理由は、今いろいろな異業種プレーヤーがまさに金融サービスの一端を担おうと入ってこられているが、一定の規模で新しい金融サービス、特に決済あるいは一部レンディングもそうだと思うが、その多くは、SNSやECモールあるいはフリマアプリといった本業をお持ちの方が、その本業と金融サービスを組み合わせることにより、本業の利用者にとっての利便性をさらに向上させたり、あるいはプラットフォームのなかで囲い込むことを目指している。そういったことを目的に金融サービスも取り扱おうとされていると認識している。また、金融サービスから得られるデータを本業で活用したいという目的も同時にあるのではないかと思う。
結果として、それらの金融サービスが、無料で提供されるケースが多いと思っている。これはすなわち金融が稼げるマーケットと考えて参入されているというよりは、本業のためのコストと割り切って、必ずしも金融サービス単独での採算を重視されているものではないのではなかろうかと考えている。

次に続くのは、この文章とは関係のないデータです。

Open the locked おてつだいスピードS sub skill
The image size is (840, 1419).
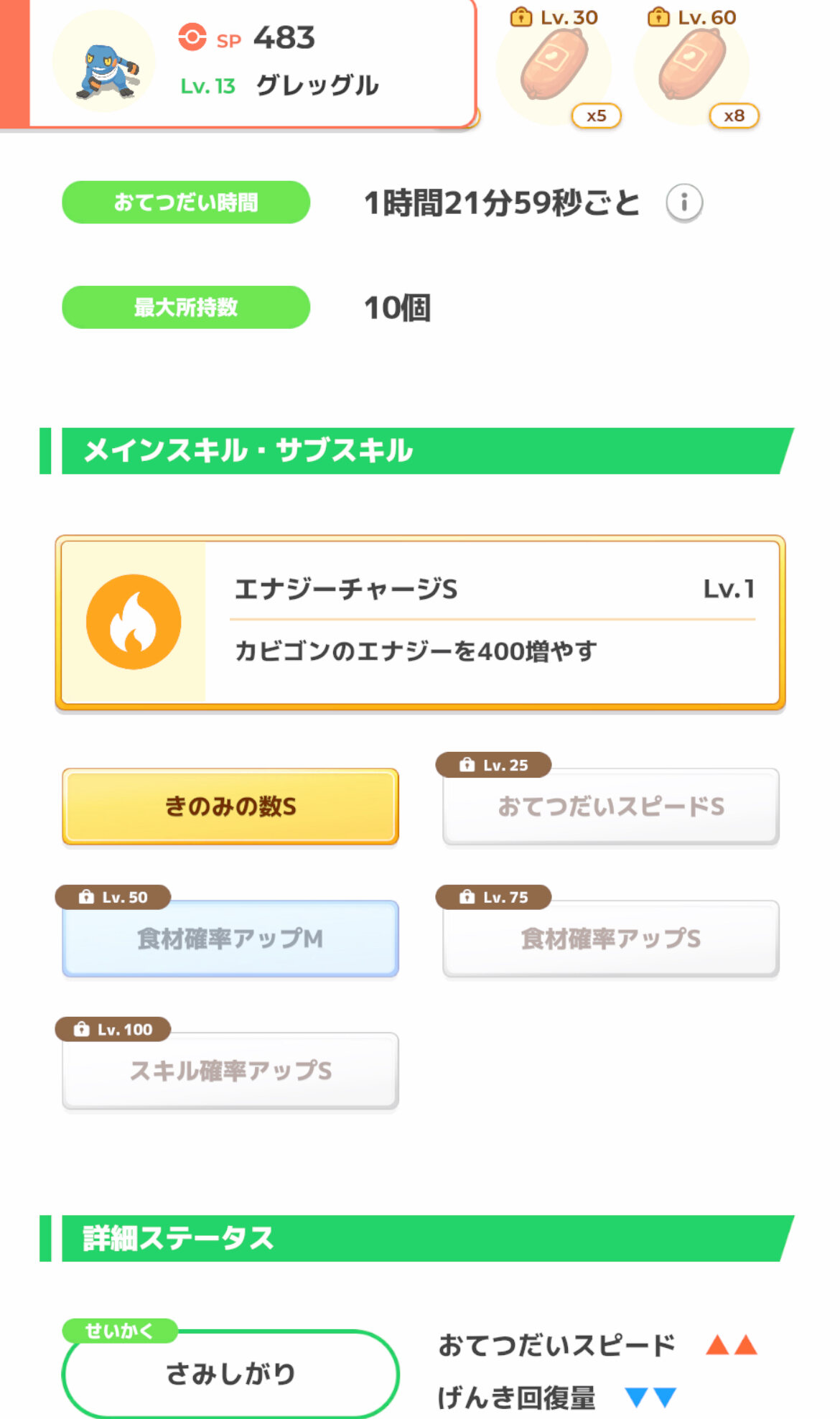611,806
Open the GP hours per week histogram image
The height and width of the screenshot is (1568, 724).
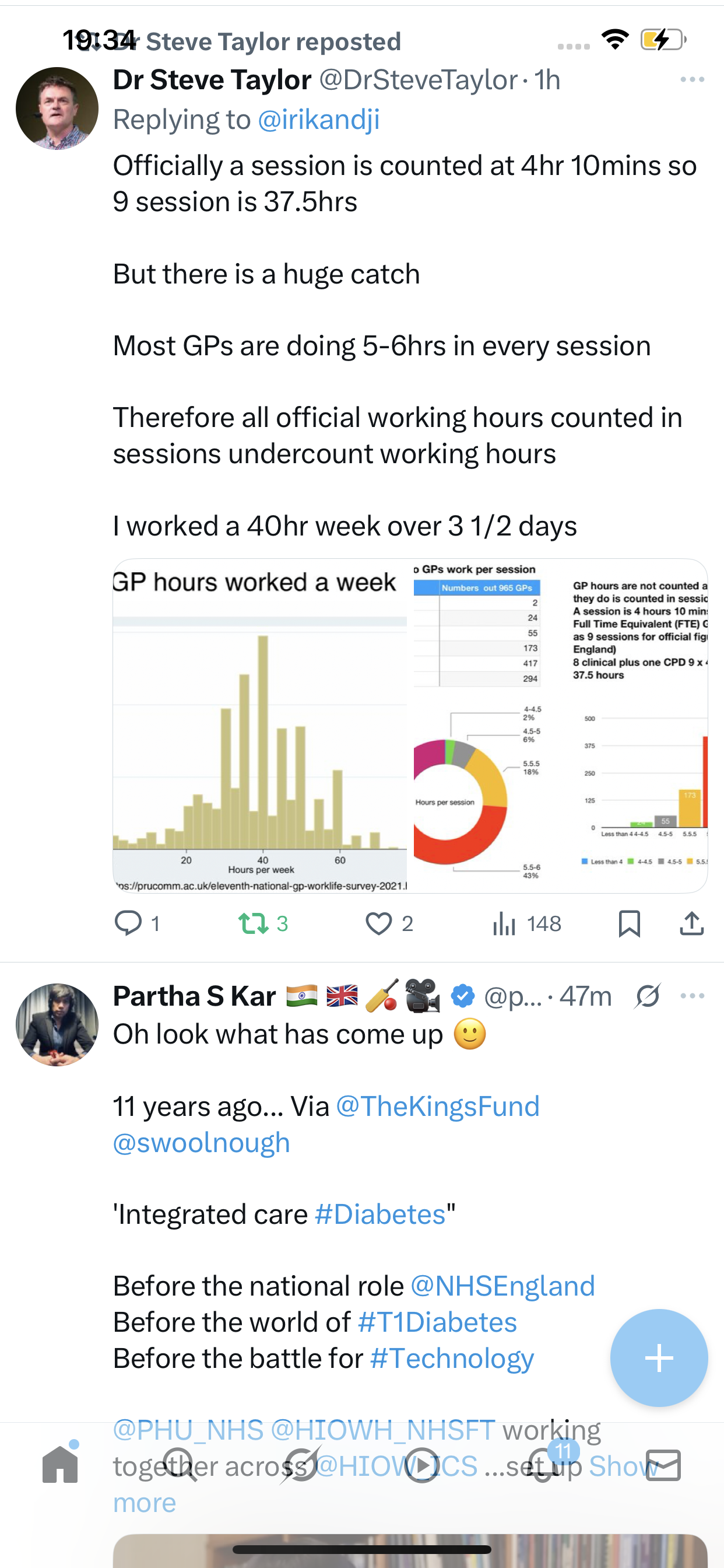260,726
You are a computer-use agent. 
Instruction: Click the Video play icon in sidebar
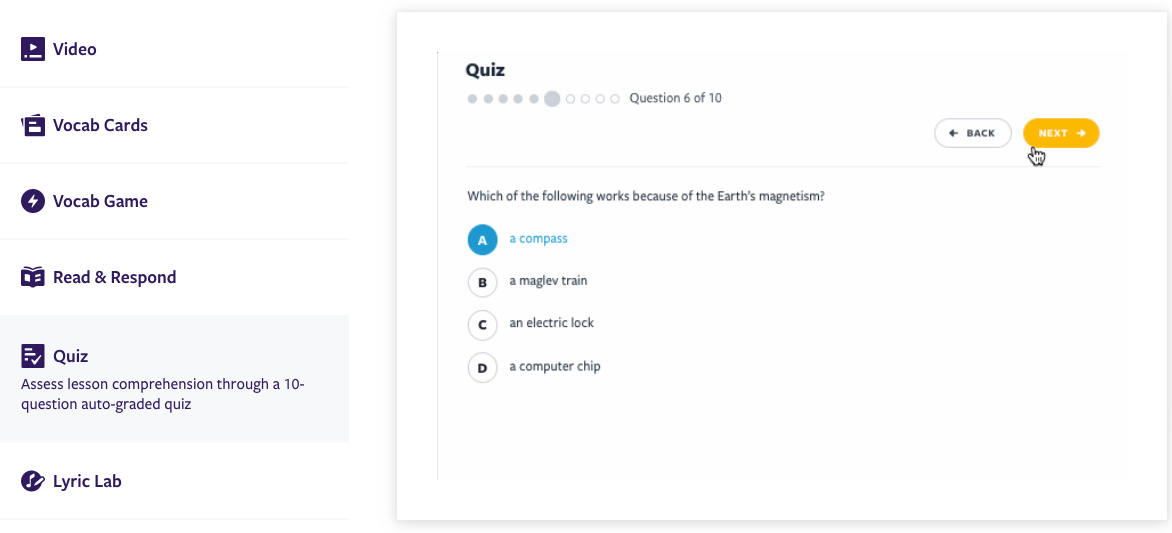point(33,49)
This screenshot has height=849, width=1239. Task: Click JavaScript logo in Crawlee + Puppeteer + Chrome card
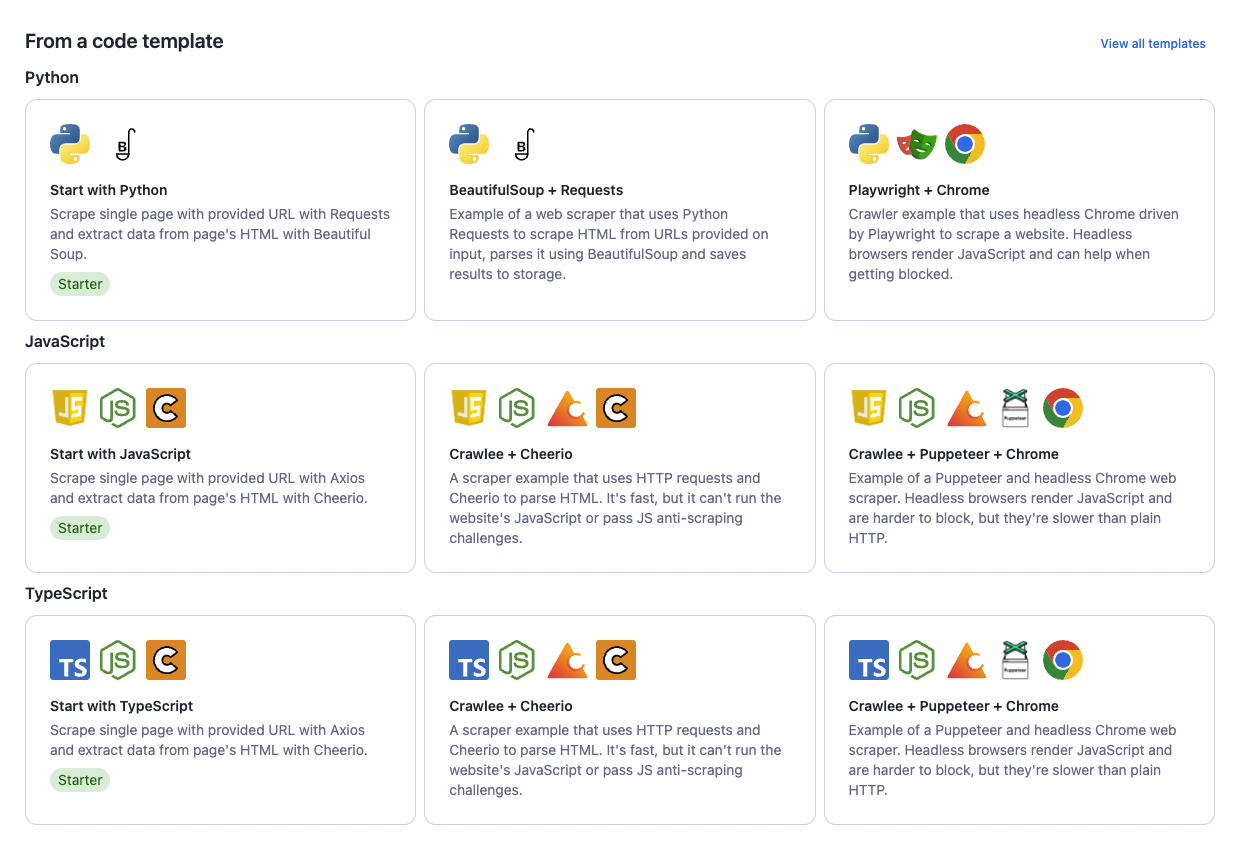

一方、国内外の新たなプレーヤーが提供している、あるいは提供しようとしている金融サービスのなかには、私どもが従来必ずしも取り組めていないような多様なデータを活用した例えば少額・短期の与信や、私どもにとっても参考になる新たな付加価値を提供する動きが出ているのも事実だと思う。こうした点については、銀行界としても見習っていきたい、あるいは連携して取り組んでいきたいと考えている。
したがって、ご質問に対しては、決して銀行のやり方が悪いから新規参入の方々から見ると、その同種のサービスがブルーオーシャンだと見えているということでは必ずしもないのではないかというのが答えである。
(問)
春闘について伺う。先月末、大手行の従業員組合の皆さまが要求書を提出した。すでに妥結したところもあるが、ベースアップを求めたところ、あるいは一時金の増額すらしなかったところで、下見というか要求の段階ですでにばらばらだった。数年前まではベースアップの有無とか、水準まで足並みが揃っていたわけで、この2、3年は足並みの乱れが常態化しているわけだが、この背景について。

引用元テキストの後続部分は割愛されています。